Un impegno che, come nel caso di molte Ong, è stato ostacolato dalla pandemia. “Purtroppo gli ultimi due anni sono stati duri – conclude il presidente di Aifo -: il blocco o rallentamento dei voli ha impedito ai nostri operatori di muoversi liberamente per raggiungere le comunità locali dove sono in corso i progetti. Le donazioni sono calate del 25 per cento e la momentanea sospensione dei bandi da parte dell’Agenzia italiana per la cooperazione allo sviluppo ci ha creato qualche difficoltà.
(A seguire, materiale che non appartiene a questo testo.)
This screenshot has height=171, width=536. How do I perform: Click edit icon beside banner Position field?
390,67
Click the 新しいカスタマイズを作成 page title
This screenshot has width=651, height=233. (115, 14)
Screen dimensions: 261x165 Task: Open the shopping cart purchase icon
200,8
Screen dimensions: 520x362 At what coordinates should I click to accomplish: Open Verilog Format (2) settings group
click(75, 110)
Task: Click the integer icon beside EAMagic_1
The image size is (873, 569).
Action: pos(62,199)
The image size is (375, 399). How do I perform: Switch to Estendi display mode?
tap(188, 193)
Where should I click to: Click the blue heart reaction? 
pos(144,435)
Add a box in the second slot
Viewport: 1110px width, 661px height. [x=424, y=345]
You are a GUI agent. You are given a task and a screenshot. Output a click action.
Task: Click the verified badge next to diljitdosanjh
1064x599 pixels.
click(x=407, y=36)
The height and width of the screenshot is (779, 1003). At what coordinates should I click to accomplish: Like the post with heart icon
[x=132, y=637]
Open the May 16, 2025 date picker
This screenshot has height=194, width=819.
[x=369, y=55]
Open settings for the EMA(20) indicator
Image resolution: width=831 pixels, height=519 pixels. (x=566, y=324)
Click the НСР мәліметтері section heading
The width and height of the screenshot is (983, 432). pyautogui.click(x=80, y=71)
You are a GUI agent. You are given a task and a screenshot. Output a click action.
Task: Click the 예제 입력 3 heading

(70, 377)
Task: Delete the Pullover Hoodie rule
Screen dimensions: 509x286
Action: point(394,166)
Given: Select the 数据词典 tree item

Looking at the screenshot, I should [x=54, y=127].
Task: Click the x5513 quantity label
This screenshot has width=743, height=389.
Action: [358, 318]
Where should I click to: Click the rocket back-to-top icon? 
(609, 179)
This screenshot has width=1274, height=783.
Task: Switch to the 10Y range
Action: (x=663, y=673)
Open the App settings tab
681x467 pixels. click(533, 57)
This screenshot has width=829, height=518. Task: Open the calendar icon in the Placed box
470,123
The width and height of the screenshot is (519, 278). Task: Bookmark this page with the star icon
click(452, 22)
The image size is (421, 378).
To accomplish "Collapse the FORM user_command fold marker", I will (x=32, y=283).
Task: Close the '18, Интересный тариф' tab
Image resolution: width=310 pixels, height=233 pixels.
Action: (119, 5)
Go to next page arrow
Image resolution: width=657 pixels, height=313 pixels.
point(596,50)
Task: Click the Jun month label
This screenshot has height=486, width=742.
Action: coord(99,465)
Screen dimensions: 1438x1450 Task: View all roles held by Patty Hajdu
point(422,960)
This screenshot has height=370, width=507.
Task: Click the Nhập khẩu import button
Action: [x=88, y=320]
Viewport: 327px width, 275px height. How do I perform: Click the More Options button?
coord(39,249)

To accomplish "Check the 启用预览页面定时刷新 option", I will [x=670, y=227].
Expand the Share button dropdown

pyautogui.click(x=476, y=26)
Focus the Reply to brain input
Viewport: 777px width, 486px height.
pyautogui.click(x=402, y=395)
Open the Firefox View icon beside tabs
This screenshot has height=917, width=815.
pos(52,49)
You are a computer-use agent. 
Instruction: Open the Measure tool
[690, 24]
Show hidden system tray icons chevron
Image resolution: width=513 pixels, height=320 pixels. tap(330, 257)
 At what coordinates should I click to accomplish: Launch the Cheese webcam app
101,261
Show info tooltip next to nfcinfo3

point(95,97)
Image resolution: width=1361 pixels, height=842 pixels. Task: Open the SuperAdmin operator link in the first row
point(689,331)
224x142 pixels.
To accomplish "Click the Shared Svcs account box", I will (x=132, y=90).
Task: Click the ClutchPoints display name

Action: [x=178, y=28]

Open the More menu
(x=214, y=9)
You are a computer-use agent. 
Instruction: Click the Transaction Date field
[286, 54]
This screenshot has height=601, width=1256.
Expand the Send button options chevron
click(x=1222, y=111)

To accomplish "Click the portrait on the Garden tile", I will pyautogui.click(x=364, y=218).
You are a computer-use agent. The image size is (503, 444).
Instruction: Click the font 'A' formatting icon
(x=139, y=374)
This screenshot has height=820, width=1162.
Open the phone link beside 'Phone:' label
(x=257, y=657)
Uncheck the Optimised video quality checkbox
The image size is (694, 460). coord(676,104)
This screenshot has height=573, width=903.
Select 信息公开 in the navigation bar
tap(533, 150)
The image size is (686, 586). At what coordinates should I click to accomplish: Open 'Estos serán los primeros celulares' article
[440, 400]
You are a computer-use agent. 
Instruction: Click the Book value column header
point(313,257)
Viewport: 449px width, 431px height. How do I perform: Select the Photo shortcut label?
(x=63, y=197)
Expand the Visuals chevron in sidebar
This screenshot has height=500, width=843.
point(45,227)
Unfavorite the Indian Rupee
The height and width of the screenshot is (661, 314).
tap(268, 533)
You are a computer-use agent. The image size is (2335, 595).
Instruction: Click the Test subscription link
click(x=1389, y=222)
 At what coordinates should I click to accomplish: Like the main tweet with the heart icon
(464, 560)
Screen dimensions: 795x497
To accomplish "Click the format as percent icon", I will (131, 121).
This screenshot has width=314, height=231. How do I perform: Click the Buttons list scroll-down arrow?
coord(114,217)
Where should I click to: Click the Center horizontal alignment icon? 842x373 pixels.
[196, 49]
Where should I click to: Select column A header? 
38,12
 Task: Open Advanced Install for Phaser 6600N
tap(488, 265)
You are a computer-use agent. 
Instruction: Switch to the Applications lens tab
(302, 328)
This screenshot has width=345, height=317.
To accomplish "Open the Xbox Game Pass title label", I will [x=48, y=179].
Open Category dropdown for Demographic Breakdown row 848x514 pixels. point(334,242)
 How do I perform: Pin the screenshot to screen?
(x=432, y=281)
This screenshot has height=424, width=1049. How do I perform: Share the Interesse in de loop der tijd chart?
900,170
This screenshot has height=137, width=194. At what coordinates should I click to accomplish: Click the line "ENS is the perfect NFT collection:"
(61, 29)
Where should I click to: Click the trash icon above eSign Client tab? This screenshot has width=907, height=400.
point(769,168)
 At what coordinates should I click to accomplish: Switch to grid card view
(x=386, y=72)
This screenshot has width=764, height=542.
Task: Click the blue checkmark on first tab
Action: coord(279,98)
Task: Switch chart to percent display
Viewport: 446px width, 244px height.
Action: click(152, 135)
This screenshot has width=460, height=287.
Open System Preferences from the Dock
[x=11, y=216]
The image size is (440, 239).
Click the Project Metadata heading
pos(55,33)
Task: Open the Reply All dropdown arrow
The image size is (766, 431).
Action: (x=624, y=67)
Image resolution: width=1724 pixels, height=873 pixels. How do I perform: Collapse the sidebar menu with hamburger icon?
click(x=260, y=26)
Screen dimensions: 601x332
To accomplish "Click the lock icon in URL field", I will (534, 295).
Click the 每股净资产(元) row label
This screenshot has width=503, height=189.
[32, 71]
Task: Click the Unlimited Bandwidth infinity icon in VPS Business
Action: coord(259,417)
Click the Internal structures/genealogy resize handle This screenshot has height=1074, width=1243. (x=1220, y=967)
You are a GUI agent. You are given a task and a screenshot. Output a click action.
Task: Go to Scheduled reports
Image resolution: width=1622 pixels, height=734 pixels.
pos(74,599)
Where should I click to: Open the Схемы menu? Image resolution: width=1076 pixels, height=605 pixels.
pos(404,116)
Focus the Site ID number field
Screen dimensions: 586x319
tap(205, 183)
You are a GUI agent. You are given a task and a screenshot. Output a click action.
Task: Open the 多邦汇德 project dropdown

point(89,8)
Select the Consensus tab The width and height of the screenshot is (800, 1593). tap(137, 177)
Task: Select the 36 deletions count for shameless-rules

Questo a fronte di bisogni che sono diventanti ancora più pressanti proprio a causa del Covid e delle sue conseguenze sui sistemi sanitari.Ora speriamo di poterci risollevare: il prossimo 30 gennaio 2022 sarà la Giornata mondiale dei Malati di Lebbra e, Covid permettendo, torneremo con i banchetti in molte parrocchie italiane (dove negli ultimi anni siamo stati assenti per colpa della pandemia).Sarà per noi un ulteriore segno di ripartenza”.
La missione è quella di mantenere vivo il sogno di Follereau che nel suo testamento scriveva: “‘Signore, vorrei tanto aiutare gli altri a vivere’, Questa fu la mia preghiera di adolescente. Credo di esserne rimasto, per tutta la mia vita, fedele…Ed eccomi al crepuscolo di una esistenza che ho condotto il meglio possibile, ma che rimane incompiuta. Il tesoro che vi lascio, è il bene che io non ho fatto, che avrei voluto fare e che voi farete dopo di me. Possa solo questa testimonianza aiutarvi ad amare. Questa è l’ultima ambizione della mia vita, e l’oggetto di questo ‘testamento’“.